▶ _ABOUT THIS TASK_
Rewrite the blog passage below between "We find that" and "bold and free!", inclusive, changing each "badge" to "medal".

▶ _PASSAGE PROVIDED_
We find that people use this freedom to figure out what works best for them. We recently conducted an internal cricket tournament where about half the company participated. And around the same time, we also pulled off a major launch.

Being tired isn’t a badge of honor.  Neither is being nannied by an organization. If you want to wear a badge, wear one which says you’re bold and free!


13 Replies to Basecamp's "Work Can Wait" Pledge - Why We're Not Recommending It.

  1. The surgeon example cannot be mapped to all scenarios. I have been an IT professional, and found that unlimited access to twitter and other social networks is at best distracting. Perhaps, inside an IT company, the roles decide how the work should be. A developer needs private space and time, without distraction for concentrating on coding. Whereas a marketing guy needs to be always connected, because his role is based on people networking. There is no general rule to fix for all.

▶ _LISTED RECORDS_
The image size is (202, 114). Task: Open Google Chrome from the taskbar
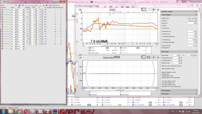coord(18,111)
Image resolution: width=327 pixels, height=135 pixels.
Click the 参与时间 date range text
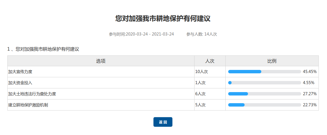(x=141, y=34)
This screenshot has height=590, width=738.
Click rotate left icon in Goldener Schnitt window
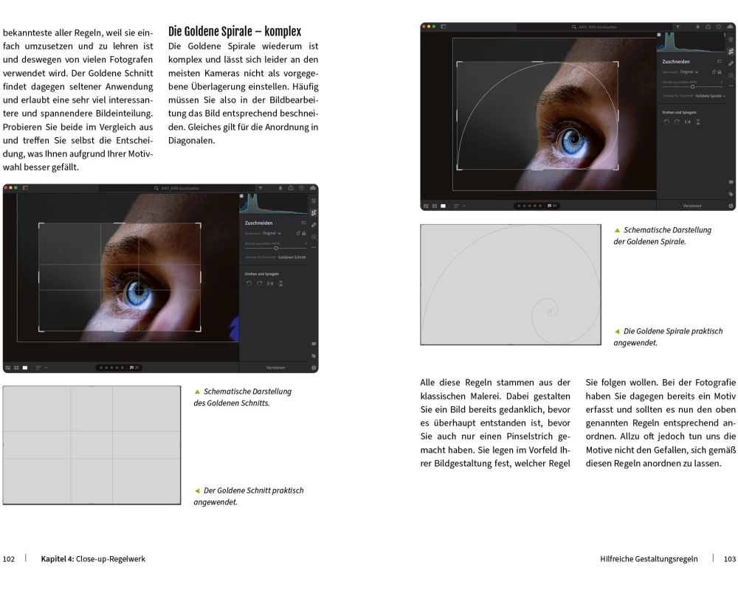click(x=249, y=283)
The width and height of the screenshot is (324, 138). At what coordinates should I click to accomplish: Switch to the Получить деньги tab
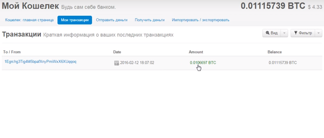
--
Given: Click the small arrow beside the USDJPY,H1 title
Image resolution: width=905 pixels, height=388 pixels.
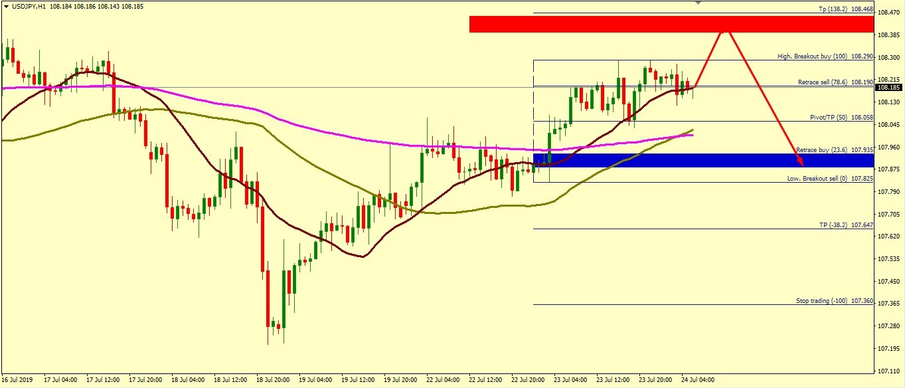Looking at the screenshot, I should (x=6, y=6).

▶ _SOLVED EXERCISE_
We find that people use this freedom to figure out what works best for them. We recently conducted an internal cricket tournament where about half the company participated. And around the same time, we also pulled off a major launch.

Being tired isn’t a medal of honor.  Neither is being nannied by an organization. If you want to wear a medal, wear one which says you’re bold and free!